I keep receiving e-mails from some of my good friends who seem to be in trouble. Obviously, this is spam, but I thought I should write a post about it to warn everyone. My feeling is that there are people out there who might believe the content of such e-mails is true and, willing to help a friend, they might get ripped off.
Here’s the content of the mail.
“Sorry i did not inform you about my urgent trip to Istanbul, Turkey. Unfortunately for me, the hotel i lodged was burnt down by fire. All my valuables including cash,and cell phone were destroyed during the inferno but luckily for me i still have my life and passport with me. I have contacted the police but they are not responding to the matter effectively, they only asked me to write a statement about the incident and referred me to the Embassy. Please, i really need you to loan me €2,240 Euros so i can go over to the Embassy to make complains and make arrangement for a new traveling ticket and also relocate to another hotel pending the time all will be sorted out. You can have the money wired on my name via Western Union money transfer. Here are the details you need below:
Name: (friend’s full name)
Address :Cubulu Caddesi No26,
As soon as it is done, please email me back with the transfer details (MTCN) or a scanned copy of the receipt.
Waiting for your mail
(friend’s first name)”
I tried to locate the address above with Google maps. The response was: “We were not able to locate the address: Cubulu Caddesi No26, 34812 Bosphorus, Istanbul, Turkey“. The closest match to this address is Cubuklu Caddessi No27, with the exact street code, and… it is the address of a hotel.
Not that this really matters… When sending money via Western Union, someone can get their hands on that money wherever they find a Western Union agency – and there are thousands in every country, because Western Union authorises almost any shop to make transactions under their name. There are four things someone needs in order to receive money: i) the sum that was sent to them, ii) the name of the sender, iii) some form of ID and iv) the MTCN – the specific number given to that transaction, a number which is generated automatically when sending the money, and which is then used as sort of password.

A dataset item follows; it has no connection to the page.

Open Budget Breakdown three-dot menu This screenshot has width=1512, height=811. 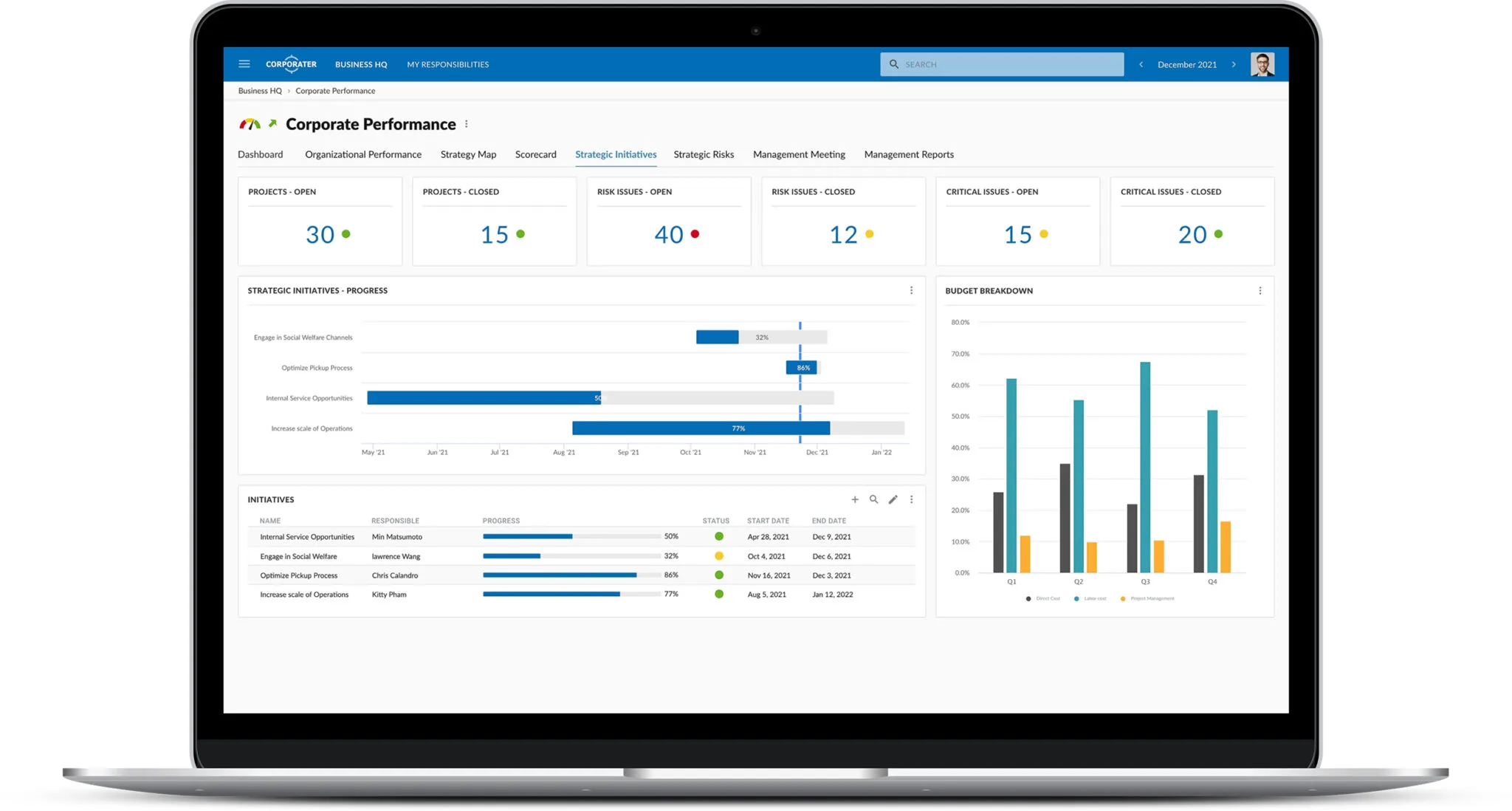coord(1260,291)
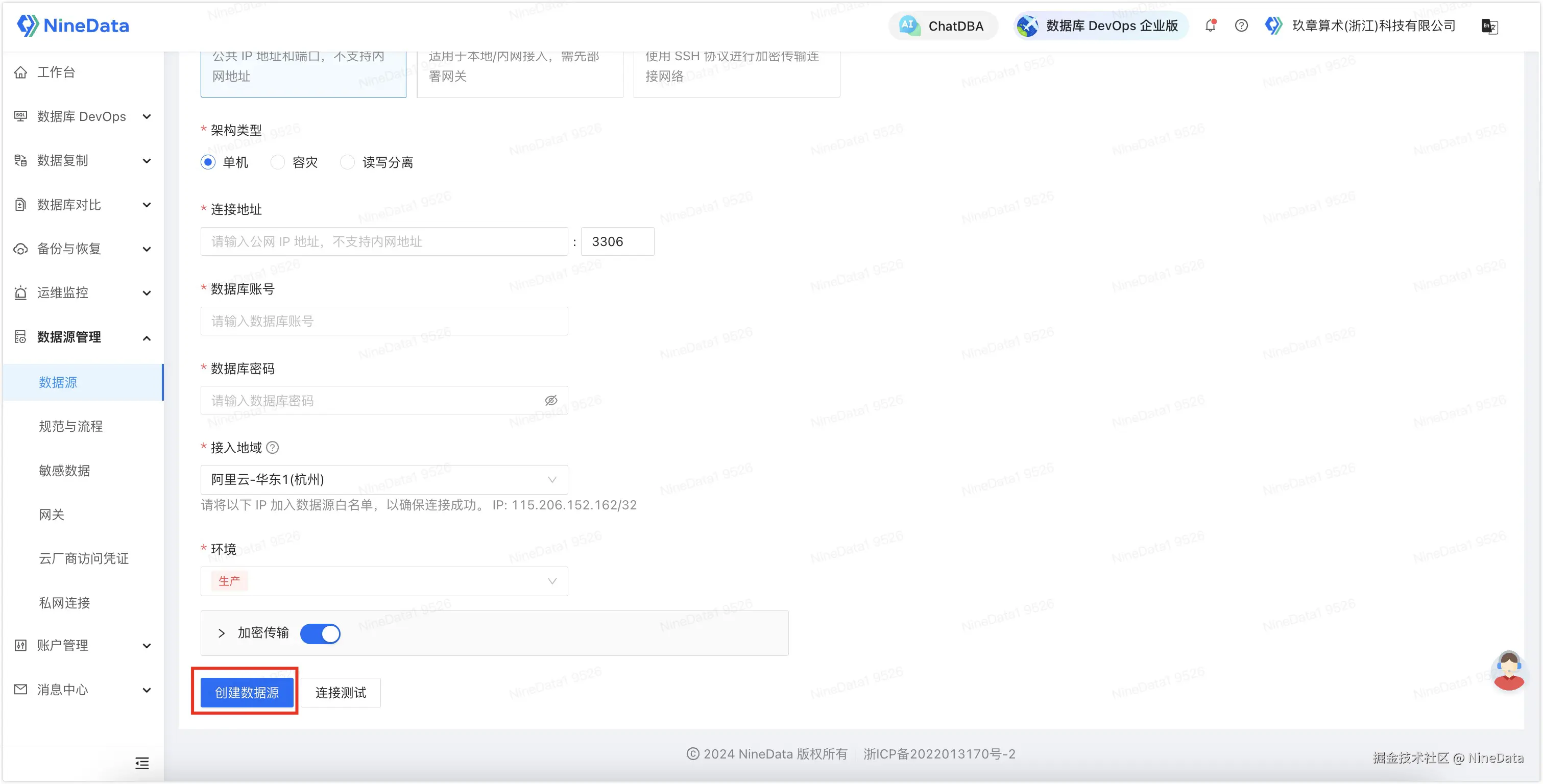Viewport: 1543px width, 784px height.
Task: Click the 接入地域 help tooltip icon
Action: click(273, 448)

Now let’s imagine we believed the content of the e-mail to be true and sent the money. Then we’d send the e-mail containing the MTCN. The only thing the spammer would be missing is a form of ID, a detail which, I am sure, can be easily overcome if he/she bribes the Western Union payer with one or two hundred Euros/Pounds. Or, we could make things a lot easier for the spammer and e-mail them a scanned copy of the receipt we got when sending the money…
Other e-mails in the same category? Winning a lottery you never participated in, money you inherited abroad (from some relative you never knew existed), sharing millions with some accountant working for a bank where he discovered an account which nobody has claimed for several years and, last but not least, your share of several millions if you accept to have them transferred to your account because the money is not safe in its country of origin any longer… What they have in common? They ask for personal details, including a bank account, they make it sound like it is a big secret (so they ask for complete discretion) and they hope to find people who might jump at the opportunity they offer.

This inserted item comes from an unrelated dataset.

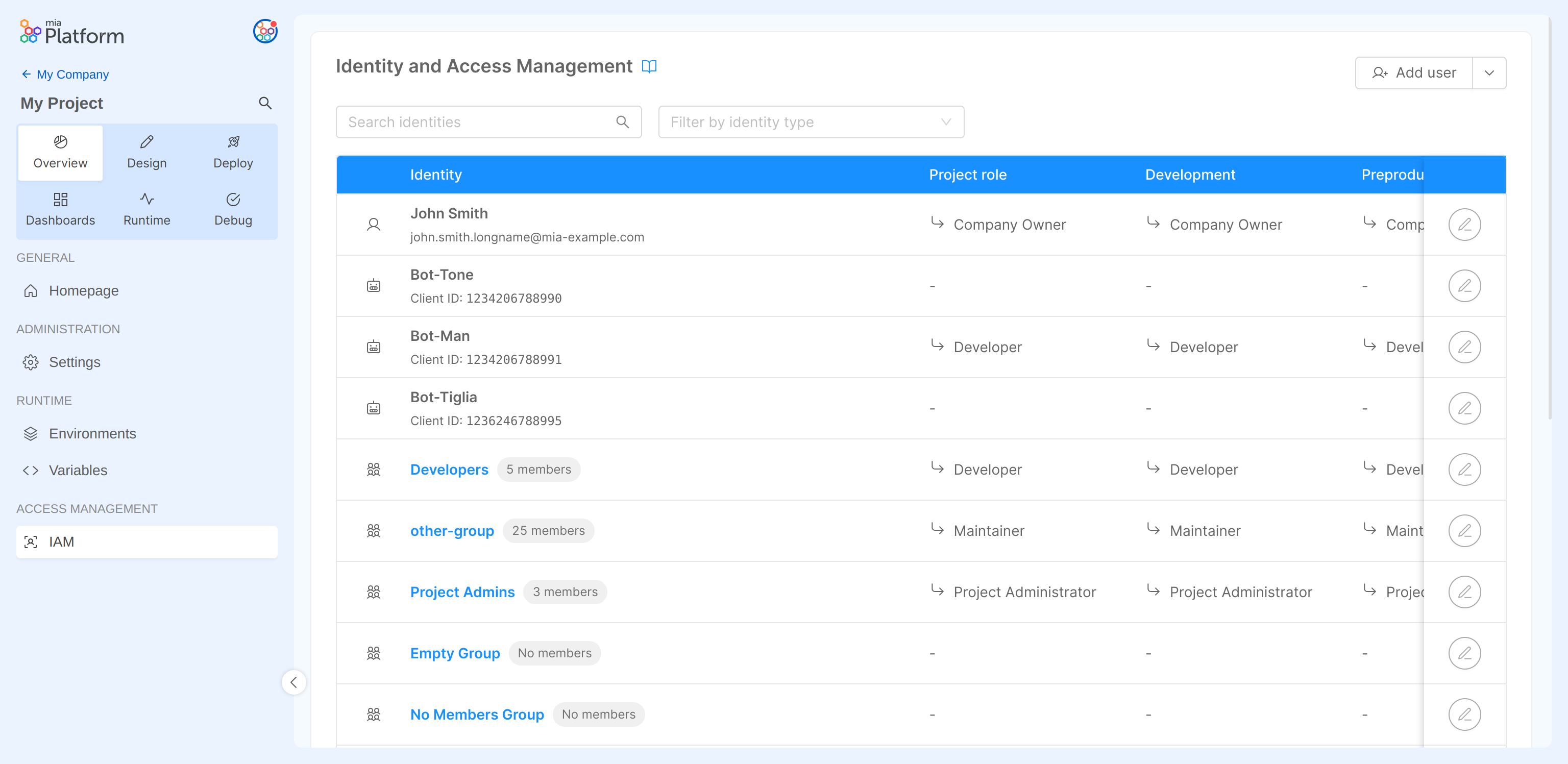Expand the Add user dropdown arrow

point(1489,73)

Are there still people who would fall for such humbug? Yes… There are. There are people who genuinely believe such e-mails, do not smell the fraud and comply to the confidentiality request, so they don’t show the e-mail to anyone or ask for advice. There are also people who are greedy enough to overlook the minimum safety measures they could take against being ripped off their money.
My main concern is: how do the spammers send the e-mail as if coming from a certain friend’s address? How do they detect who my closest friends are, the ones I might feel tempted to help? How daft do they assume I am? And… why would a Romanian friend write to me in English?
So… what do I do with these e-mails? I generally ignore and delete them without even reading them. If I worry for a friend, I’ll contact them on their phone or their friend’s/spouse’s phone and find out if anything happened. If I am curious, I read the e-mail and then Google any names appearing in it. One thing I never do is NEVER ANSWER these e-mails, for any reason in the world. Not even to politely ask them to stop sending you junk mail. Once you answer, they have a proof that the address is valid and they’ll sell it to other spammers. Trust me, I know what I’m saying… I’ve learned it the hard way… It took me one second to open an attachment and a whole week to have the computer formatted (losing all data stored in it, ’cause everything got infected with viruses ans worms and trojans)…
There was a time when curiosity used to kill the cat. Nowadays it kills our laptops, makes us lose valuable work we didn’t back up and ruins our lives.